Stored dataset items
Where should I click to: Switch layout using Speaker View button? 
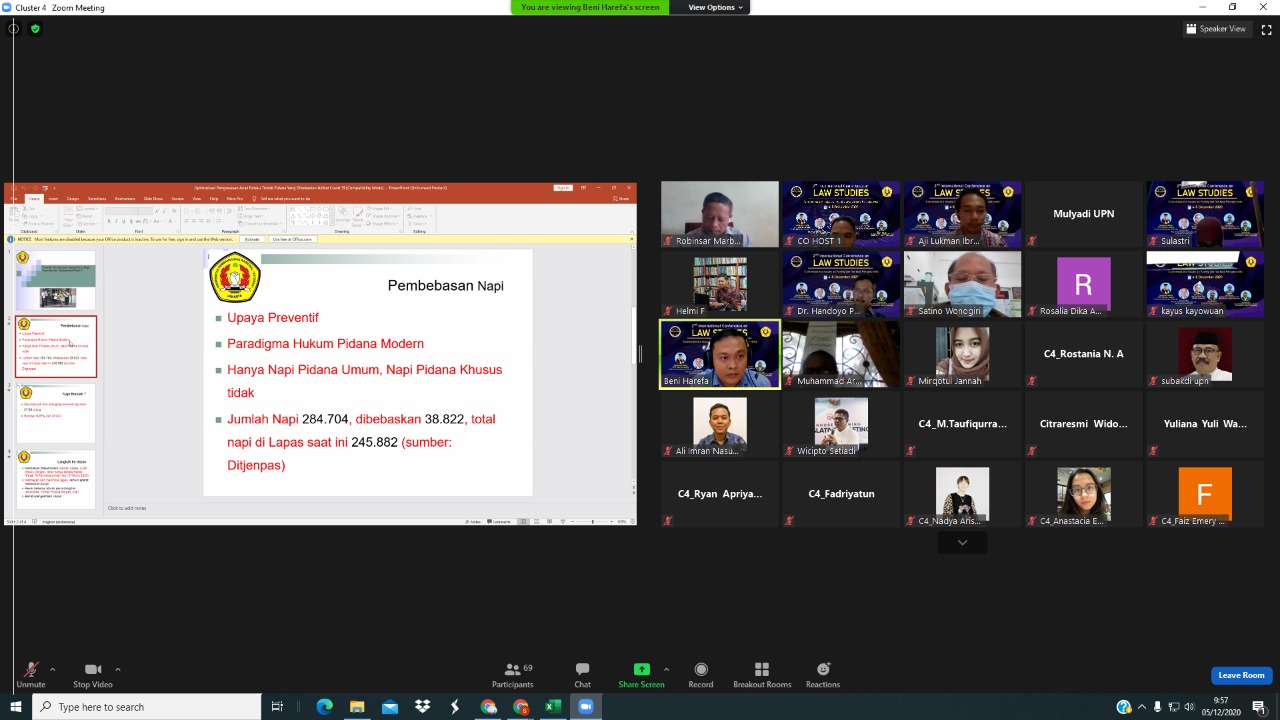(1216, 29)
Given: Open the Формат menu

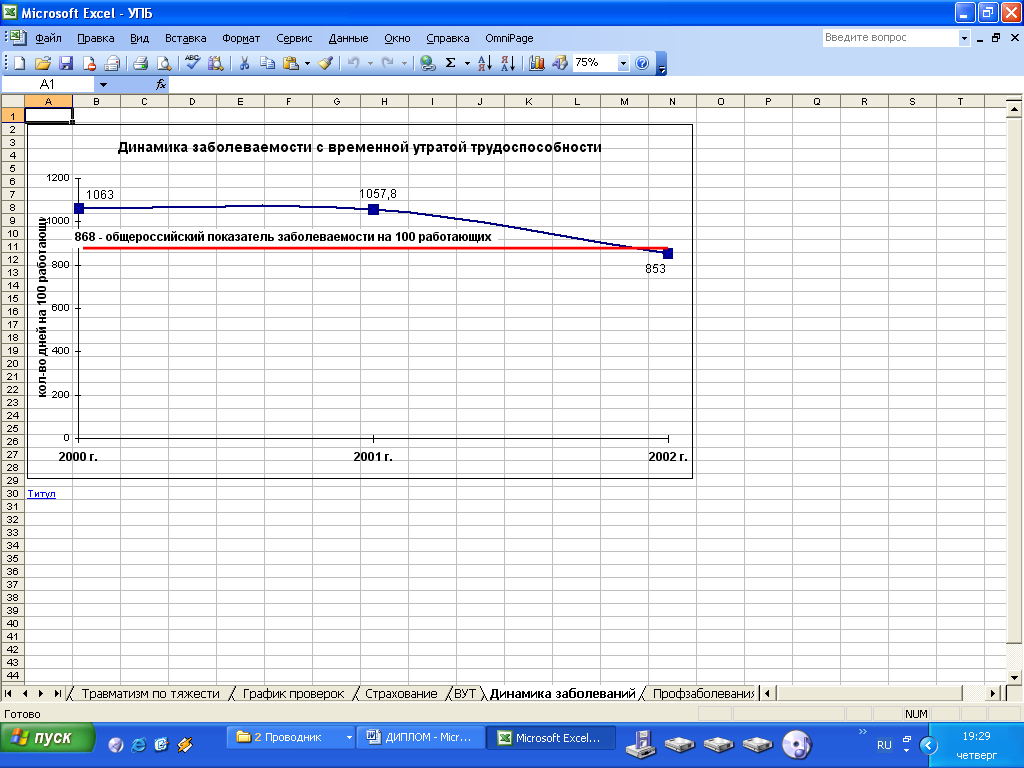Looking at the screenshot, I should pos(241,38).
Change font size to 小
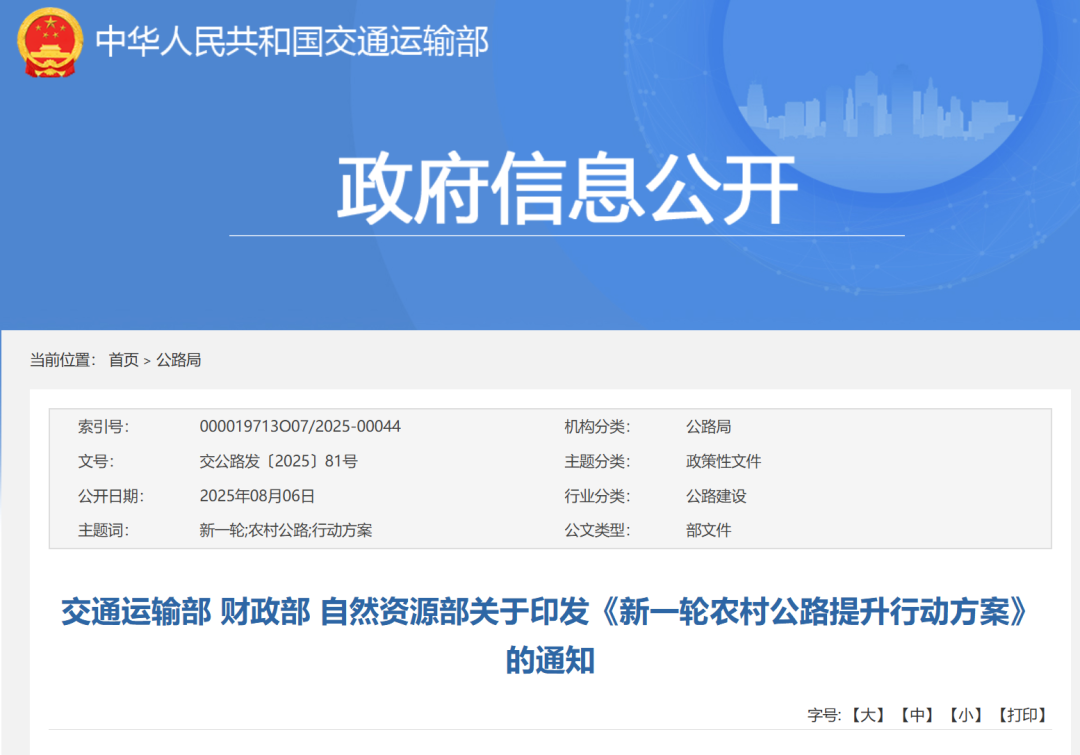 (x=965, y=715)
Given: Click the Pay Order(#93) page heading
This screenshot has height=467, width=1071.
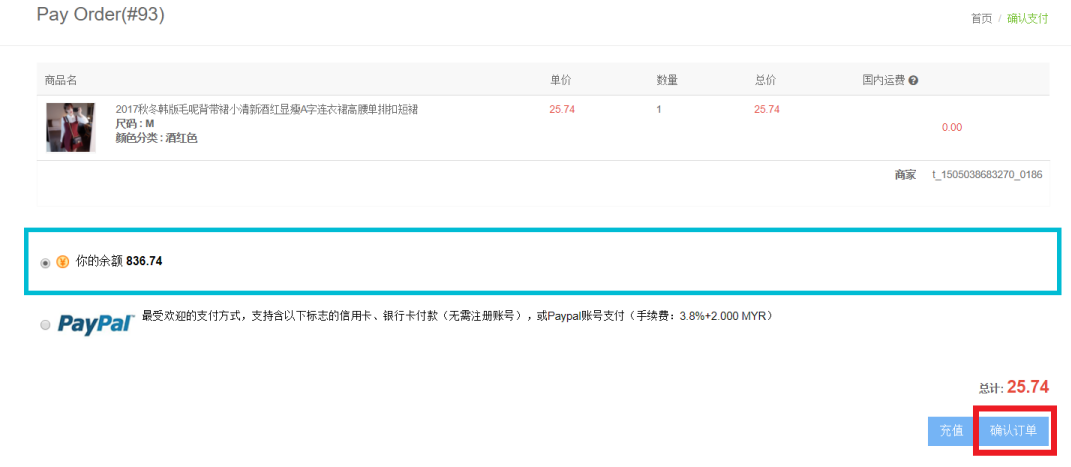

▶ _Task description_: Word for word, copy the lines from the one with "Given: Open the Формат menu" through the end of the entries above, and do not include any picture.

▶ _Solution for this task_:
Given: Open the Формат menu

Looking at the screenshot, I should pos(241,38).
Change font size to 小
 (x=965, y=715)
Given: Click the Pay Order(#93) page heading
This screenshot has height=467, width=1071.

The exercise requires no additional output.